The examples do not stop there: Burma’s junta, which rewards a loyal, if corrupt, military even as the general economy withers, has resisted democracy protests for three decades; North Korea’s all-powerful military has never let protests fester at all. In Indonesia and Nicaragua, the first cracks in dictatorships quickly shattered myths of impregnable control. South Korea’s experience was different still, but also limited as a parallel to Iran. Its generals, who had run an authoritarian government during the Cold War, were persuaded that they would not lose all their power in a democracy; that became the key to establishing one in the late 1980s.
“It’s too early to draw any conclusions about which model fits in Iran,” said Zbigniew Brzezinski, who, as Jimmy Carter’s national security adviser, had the thankless task of trying to establish relations with the leaders of Iran’s revolution in 1979. “But in this case, I have to say I’m pessimistic in the short term, and optimistic in the long term.”

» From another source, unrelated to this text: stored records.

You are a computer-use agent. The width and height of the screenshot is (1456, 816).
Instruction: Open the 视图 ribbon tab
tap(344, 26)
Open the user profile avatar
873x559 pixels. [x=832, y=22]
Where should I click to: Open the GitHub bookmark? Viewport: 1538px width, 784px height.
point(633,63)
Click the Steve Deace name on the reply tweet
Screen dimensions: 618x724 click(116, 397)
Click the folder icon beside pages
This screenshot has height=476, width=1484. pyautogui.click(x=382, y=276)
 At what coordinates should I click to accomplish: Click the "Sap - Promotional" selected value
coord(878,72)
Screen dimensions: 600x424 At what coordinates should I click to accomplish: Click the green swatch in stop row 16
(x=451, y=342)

That pretty well captures the mood of Barack Obama’s advisers. In background conversations last week, several cautioned that it was not clear what the Iranians had in mind. “The students in Tiananmen wanted real democracy, the Poles wanted regime change, but the Iranians might be looking for something in between,” one of Obama’s top advisers said. “But the more the supreme leader cracks down, the more radicalised the opposition may become.”
The clerics may be repressive hardliners, but they are authentically Iranian. And so far, the Revolutionary Guard seems completely on the side of the supreme leader and President Mahmoud Ahmadinejad.
... contd.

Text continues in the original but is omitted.